Enfin, je suis convaincue que les missions de l'État sont toujours légitimes aujourd'hui, mais que l'État a un devoir d'adaptation. Les entreprises sont en permanence soumises à des contraintes d'adaptation très rapides, où se joue souvent leur existence ; l'État doit et peut se réformer en permanence, s'interroger sur ses missions pour définir si elles sont toujours pertinentes et s'il doit les exercer en changeant, le cas échéant, ses méthodes de travail.

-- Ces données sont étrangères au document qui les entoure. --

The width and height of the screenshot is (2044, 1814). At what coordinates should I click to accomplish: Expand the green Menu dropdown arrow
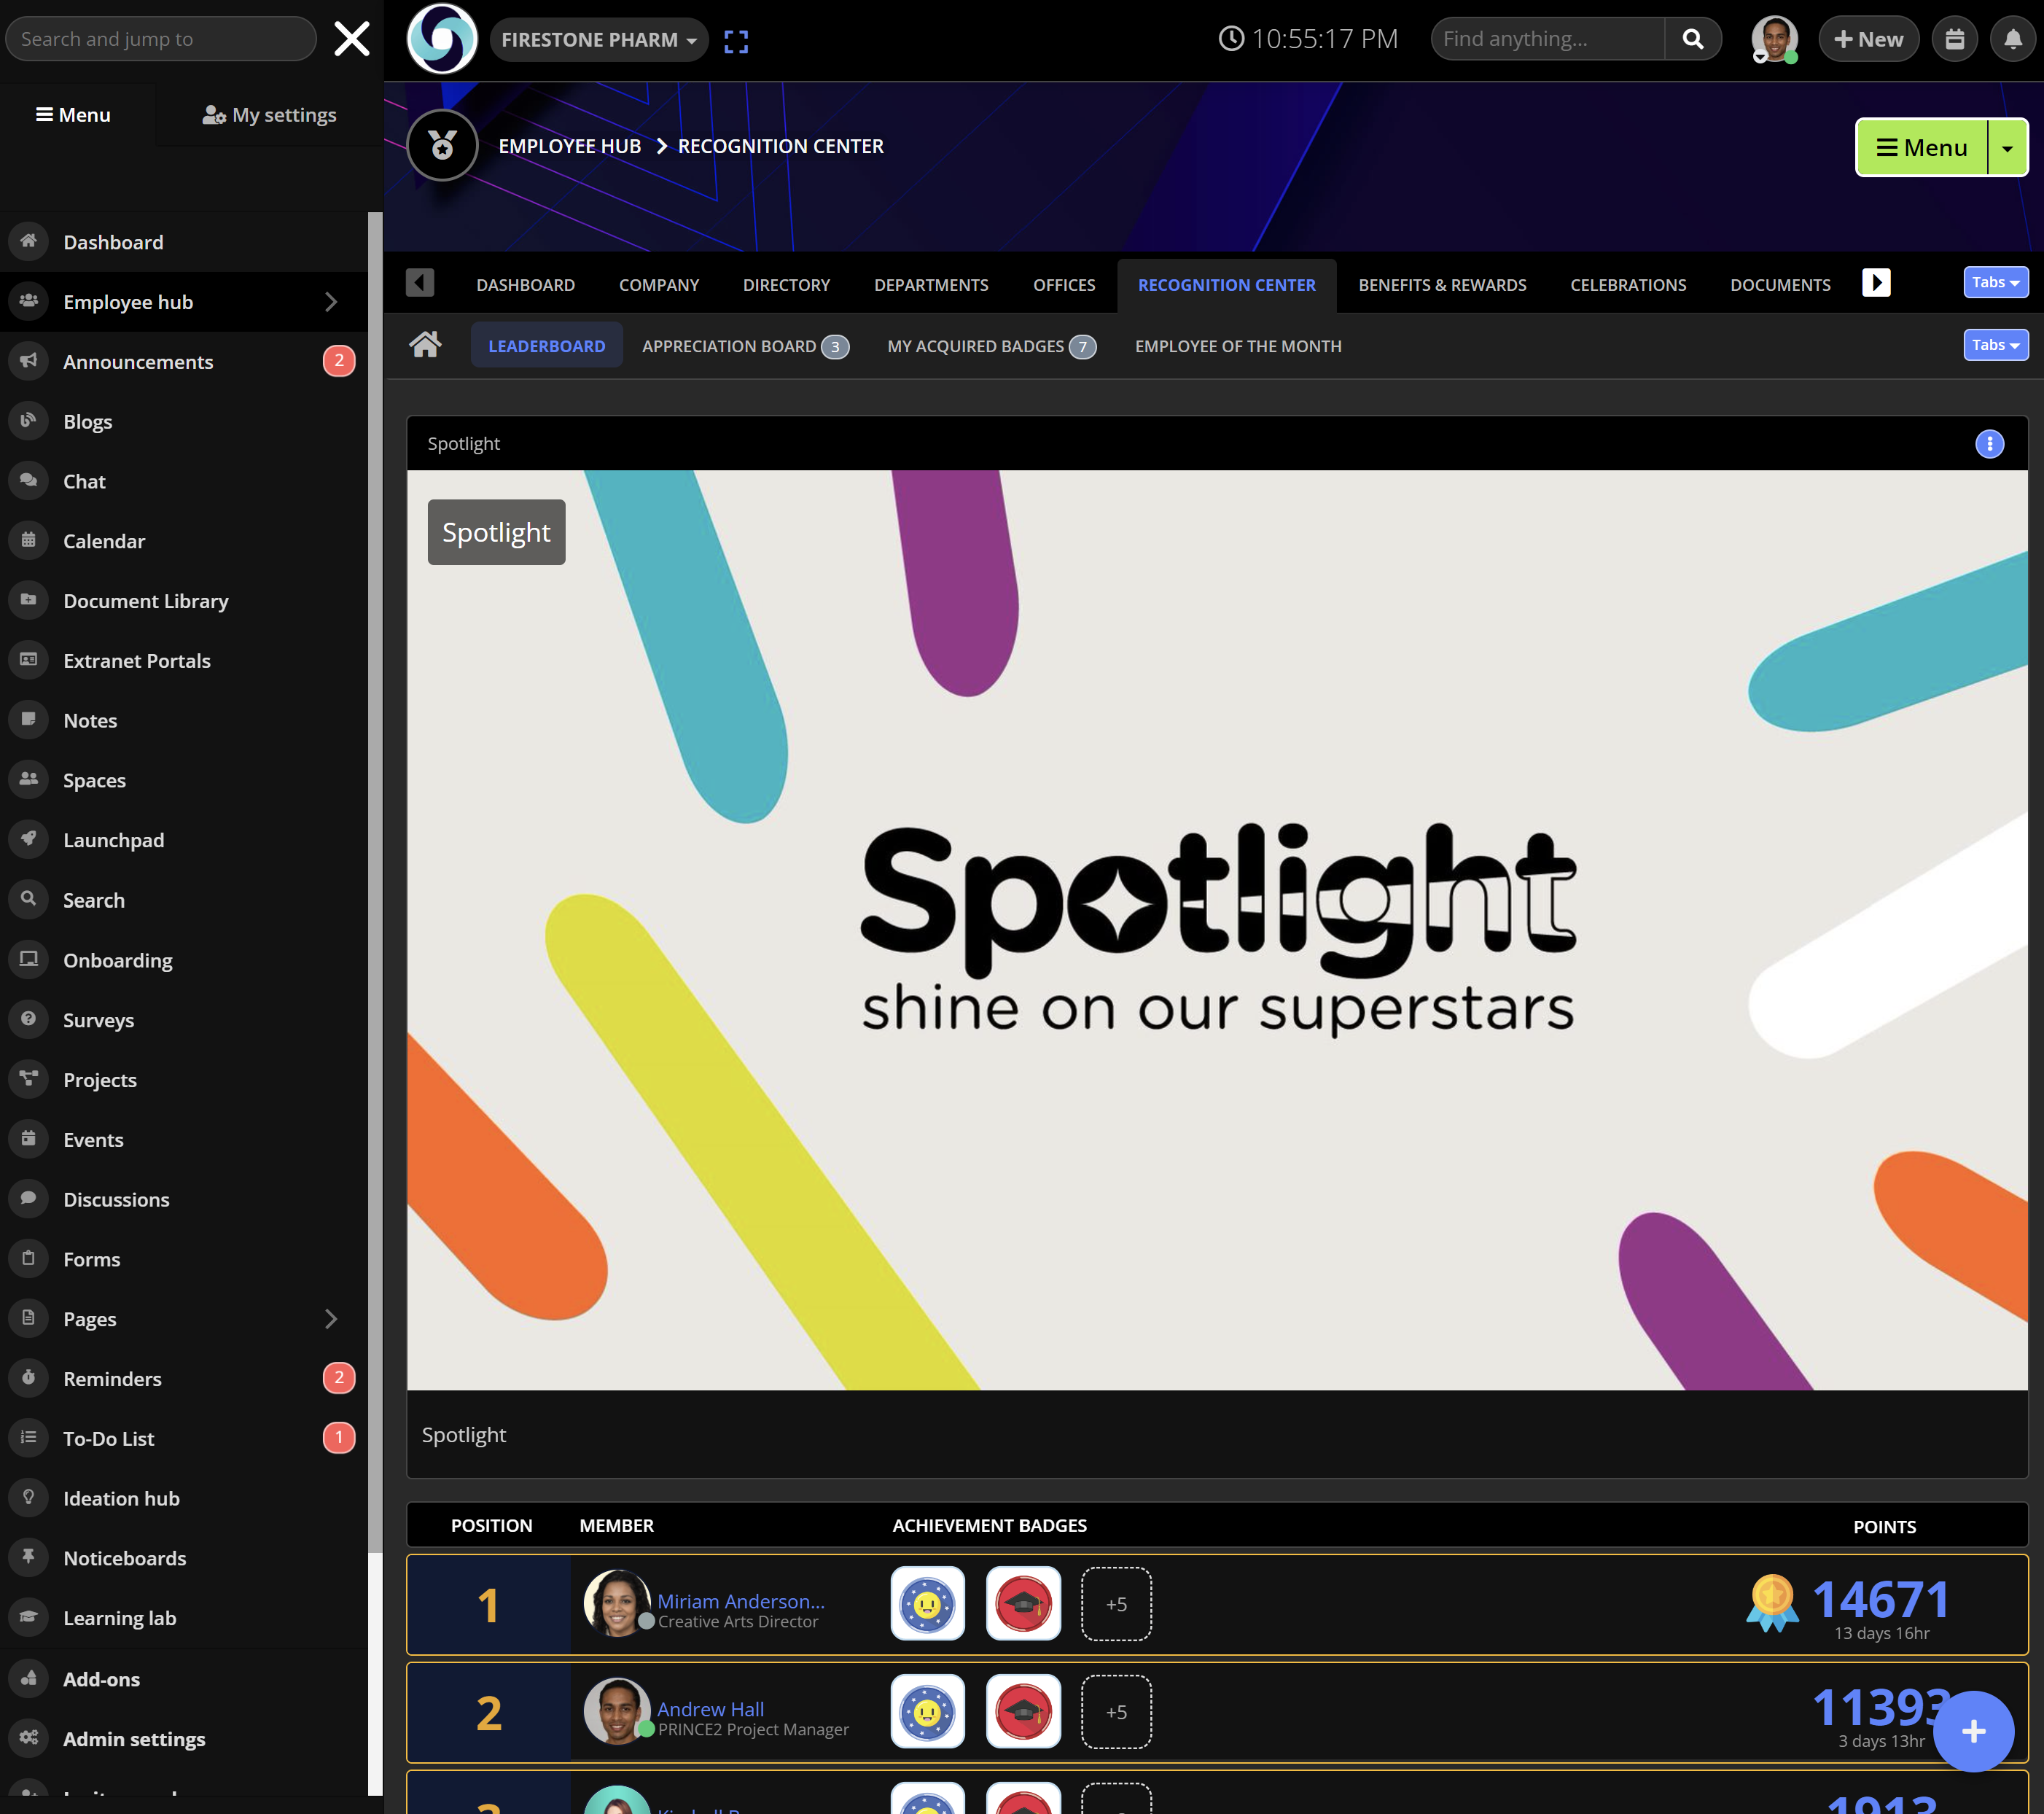click(x=2007, y=148)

Quelle est ma conception de la concurrence et ma vision du rôle de l'Autorité ? Je crois profondément à la nécessité de la concurrence. Elle fixe des règles indispensables au bon fonctionnement du marché : de même qu'une société ne peut vivre sans règles communes, l'économie a besoin de règles du jeu claires et d'un arbitre pour les faire respecter. C'est la condition pour que chaque entreprise puisse être jugée selon ses mérites et non en vertu d'avantages acquis. La concurrence n'est pas l'ennemie des entreprises ; elles la perçoivent parfois comme une contrainte, mais c'est aussi une opportunité pour elles de pouvoir s'adresser à un marché libre et non faussé.
La concurrence a aussi pour vertu de permettre à société de se moderniser, d'inventer de nouveaux métiers, de nouveaux produits et services, dégageant ce faisant une valeur qui n'est pas strictement économique.
La concurrence n'est pas le seul objectif des politiques publiques. L'État doit en poursuivre bien d'autres – l'aménagement du territoire, la solidarité, le développement de l'industrie et de la recherche… Pour autant, la concurrence doit occuper une place importante dans les priorités publiques car elle permet de libérer les énergies et d'empêcher la captation des marchés par les acteurs en place.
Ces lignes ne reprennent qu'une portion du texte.